_SUPPLIED RECORDS:_
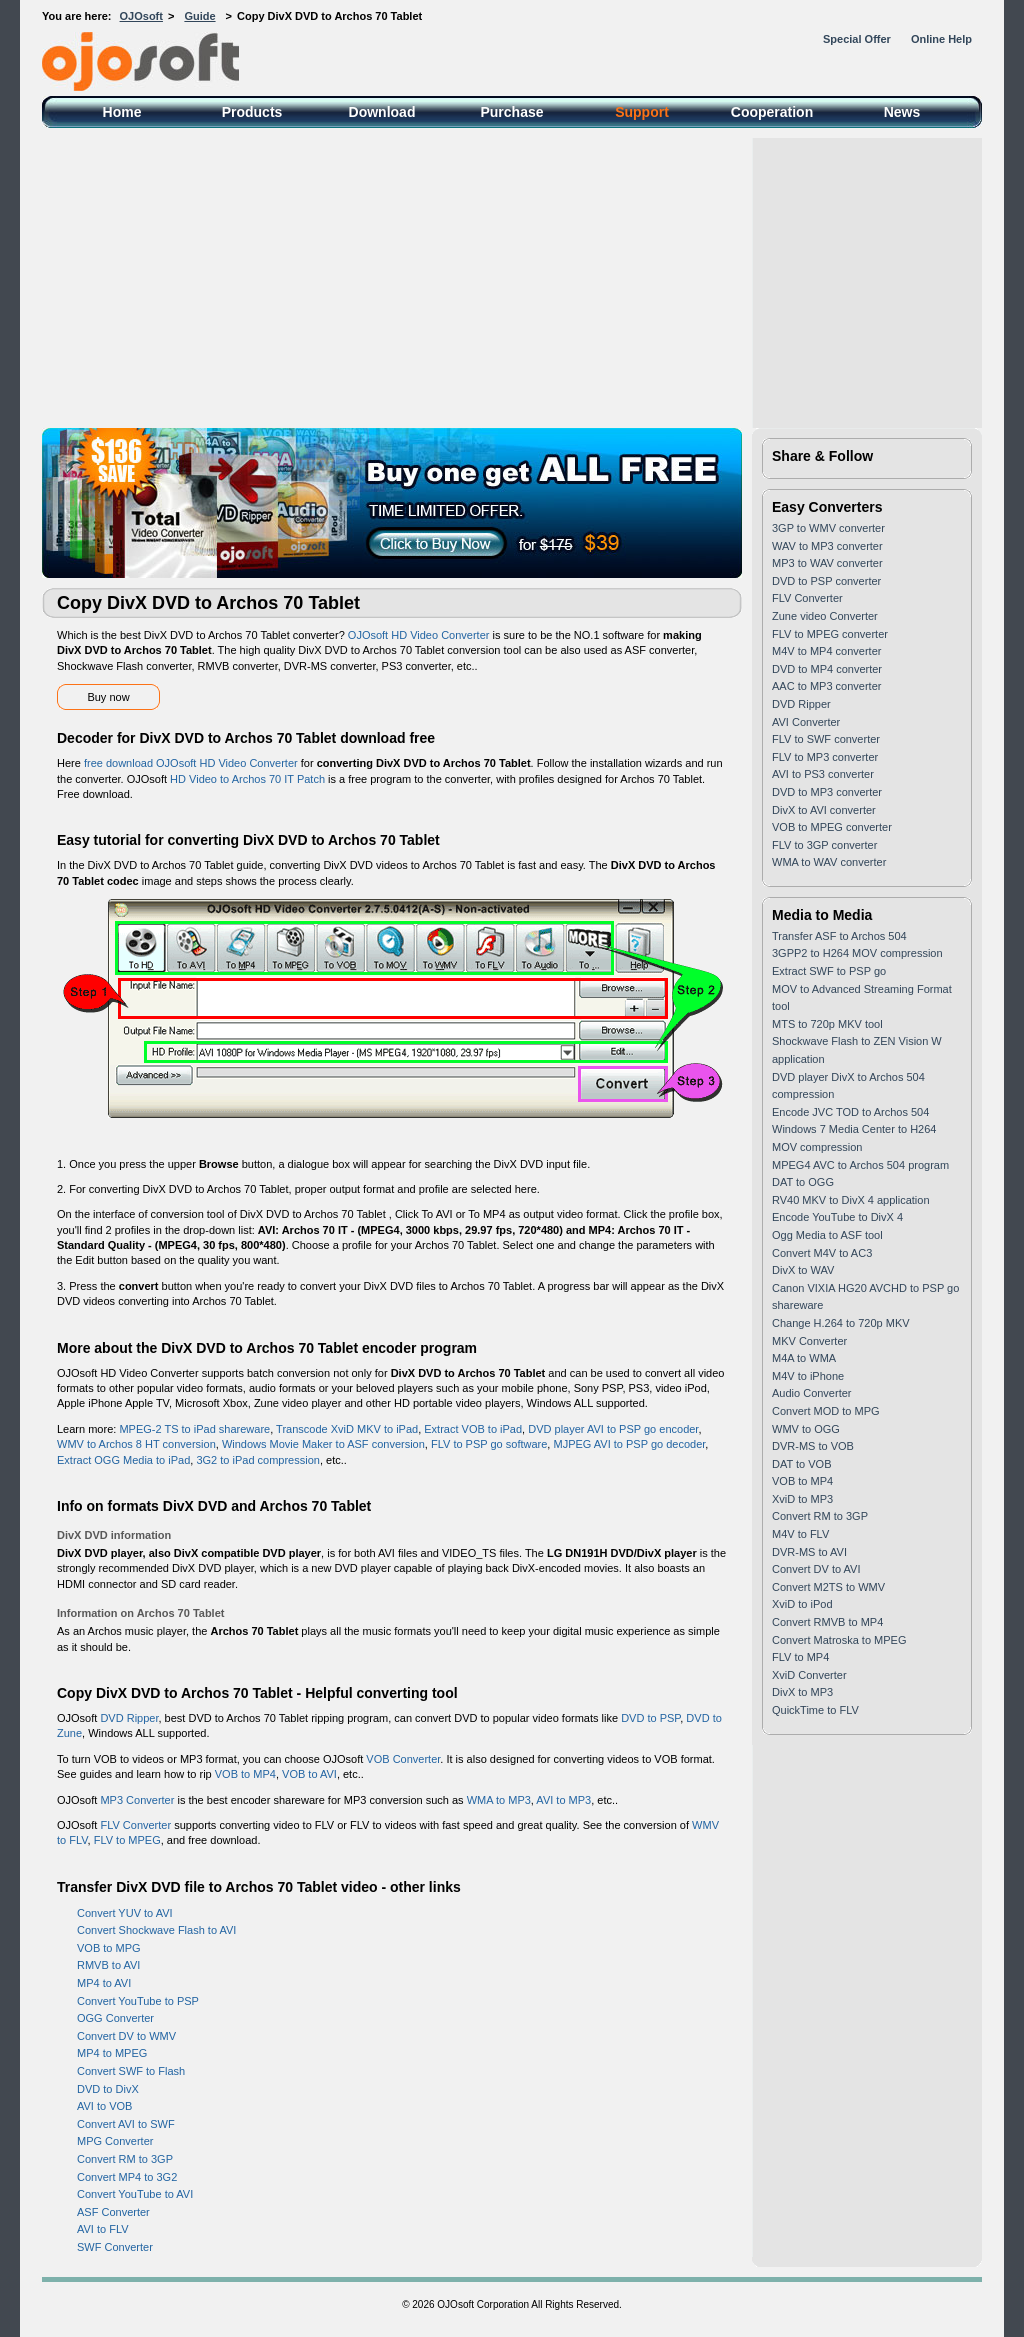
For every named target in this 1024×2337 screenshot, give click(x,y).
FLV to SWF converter (826, 739)
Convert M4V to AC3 (822, 1253)
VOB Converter (403, 1759)
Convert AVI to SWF (126, 2124)
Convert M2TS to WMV (828, 1587)
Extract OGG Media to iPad (123, 1460)
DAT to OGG (803, 1182)
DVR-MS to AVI (809, 1552)
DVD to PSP (650, 1718)
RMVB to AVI (108, 1965)
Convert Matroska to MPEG (839, 1640)
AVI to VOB (104, 2106)
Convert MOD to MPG (826, 1411)
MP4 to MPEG (112, 2053)
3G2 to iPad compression (258, 1460)
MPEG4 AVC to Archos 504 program (860, 1165)
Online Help (941, 39)
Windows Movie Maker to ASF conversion (323, 1444)
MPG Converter (115, 2141)
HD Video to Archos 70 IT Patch (247, 779)
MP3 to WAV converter (827, 563)
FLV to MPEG (127, 1840)
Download (382, 112)
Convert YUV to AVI (125, 1913)
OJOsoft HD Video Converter (419, 635)
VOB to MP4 (245, 1774)
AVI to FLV (103, 2229)
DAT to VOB (802, 1464)
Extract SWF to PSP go (829, 971)
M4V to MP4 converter (826, 651)
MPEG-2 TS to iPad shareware (194, 1429)
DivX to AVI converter (824, 810)
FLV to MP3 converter (825, 757)
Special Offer (857, 39)
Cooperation (772, 112)
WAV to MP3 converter (827, 546)
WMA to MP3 (499, 1800)
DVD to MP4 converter (827, 669)
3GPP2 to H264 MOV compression (857, 953)
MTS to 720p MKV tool (827, 1024)
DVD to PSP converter (826, 581)
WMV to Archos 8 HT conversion (136, 1444)
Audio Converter (812, 1393)
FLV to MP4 (800, 1657)
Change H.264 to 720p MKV (841, 1323)
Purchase (511, 112)
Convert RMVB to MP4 (827, 1622)
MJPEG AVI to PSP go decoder (629, 1444)
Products (252, 112)
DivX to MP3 (802, 1692)
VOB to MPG (109, 1948)
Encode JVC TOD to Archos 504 (850, 1112)
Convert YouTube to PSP (138, 2001)
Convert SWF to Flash (131, 2071)
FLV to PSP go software (489, 1444)
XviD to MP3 (802, 1499)
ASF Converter (113, 2212)
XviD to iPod (802, 1604)
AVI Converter (806, 722)
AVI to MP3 (563, 1800)
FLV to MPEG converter (830, 634)
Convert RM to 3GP (125, 2159)
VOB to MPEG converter (832, 827)
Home (122, 112)
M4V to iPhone (808, 1376)
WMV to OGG (806, 1429)
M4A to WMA (804, 1358)
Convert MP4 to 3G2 (127, 2177)
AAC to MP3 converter (826, 686)
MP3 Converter (137, 1800)
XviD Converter (809, 1675)
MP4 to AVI (104, 1983)
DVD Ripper (129, 1718)
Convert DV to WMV (126, 2036)
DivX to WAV (803, 1270)
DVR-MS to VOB (813, 1446)
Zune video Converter (825, 616)
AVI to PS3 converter (823, 774)
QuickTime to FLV (815, 1710)
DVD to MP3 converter (827, 792)
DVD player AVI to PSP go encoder (613, 1429)
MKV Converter (809, 1341)
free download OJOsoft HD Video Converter (191, 763)
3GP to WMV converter (828, 528)
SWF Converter (115, 2247)
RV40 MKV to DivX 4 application (851, 1200)
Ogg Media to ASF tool (827, 1235)
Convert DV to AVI (816, 1569)
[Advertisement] (512, 278)
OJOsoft (141, 16)
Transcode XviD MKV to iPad (347, 1429)
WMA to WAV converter (829, 862)
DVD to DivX (108, 2089)
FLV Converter (135, 1825)
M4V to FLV (800, 1534)
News (902, 112)
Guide (199, 16)
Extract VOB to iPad (473, 1429)
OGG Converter (115, 2018)
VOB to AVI (309, 1774)
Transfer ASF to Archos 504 (839, 936)
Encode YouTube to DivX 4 (837, 1217)
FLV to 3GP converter (824, 845)
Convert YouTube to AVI (135, 2194)
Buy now (108, 697)
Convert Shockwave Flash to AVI (156, 1930)
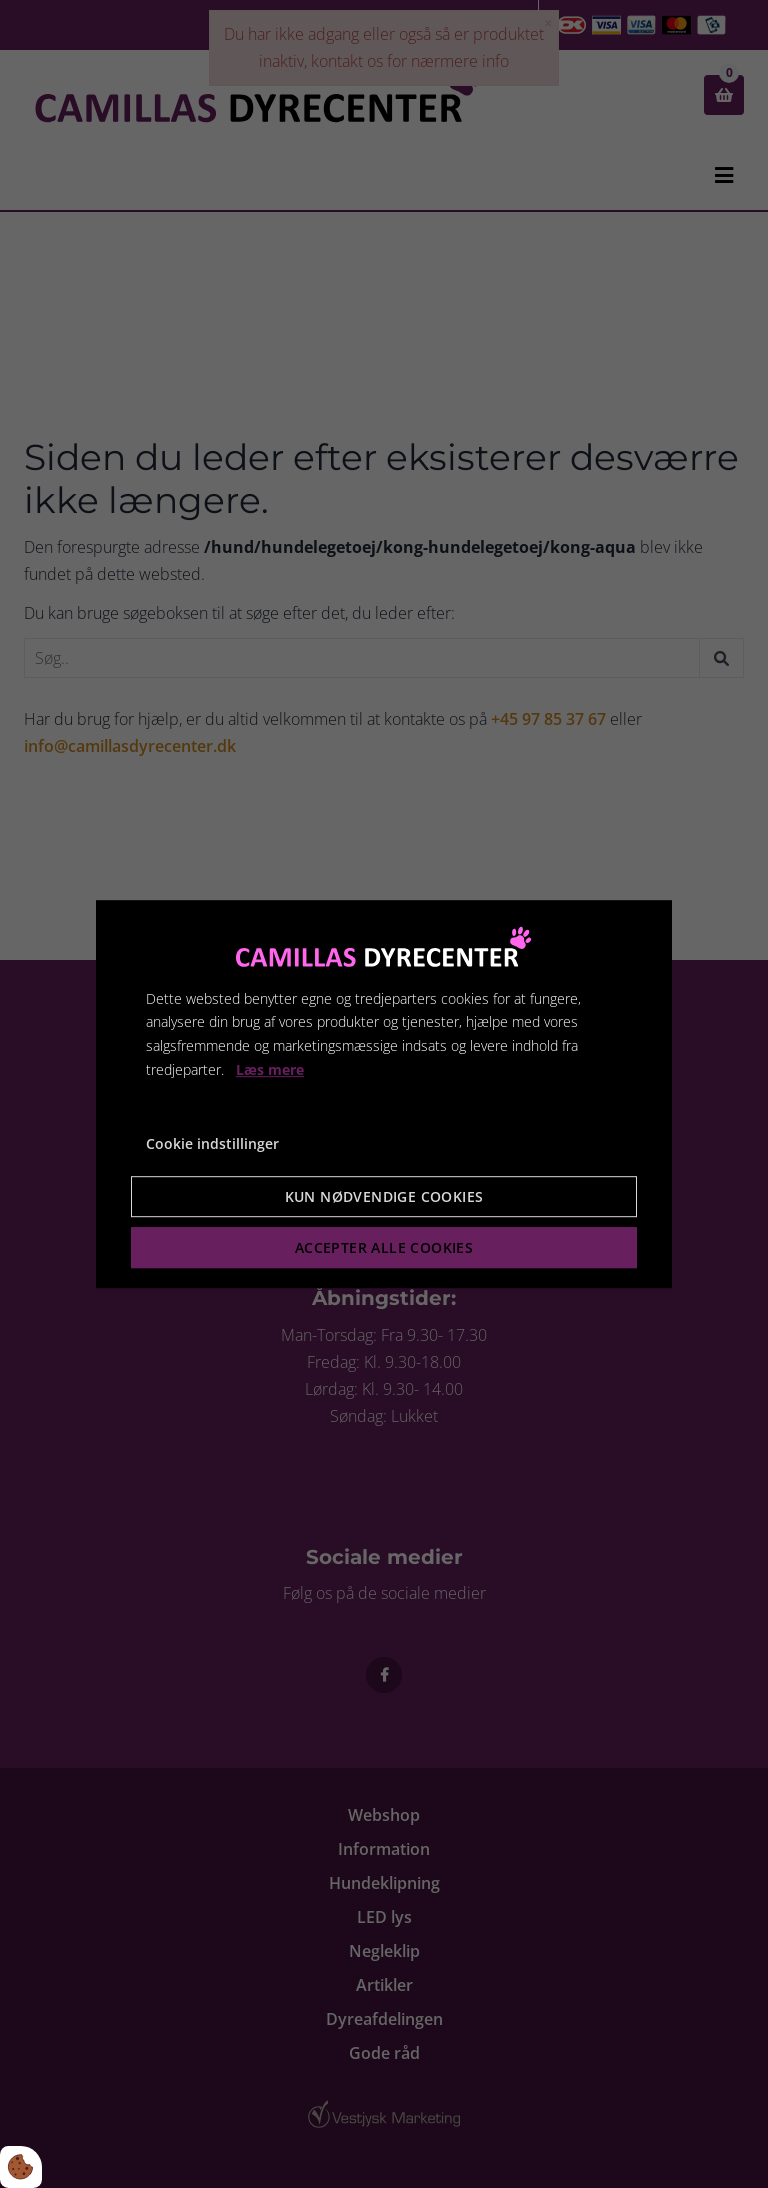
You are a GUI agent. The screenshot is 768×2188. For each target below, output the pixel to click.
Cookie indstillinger (212, 1143)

_WHAT TO PRODUCE:_
Find every line in the items above that contains the word "compression" and copy each one. Case counts.

_OUTPUT FOR THIS EXERCISE:_
3G2 to iPad compression (258, 1460)
3GPP2 to H264 MOV compression (857, 953)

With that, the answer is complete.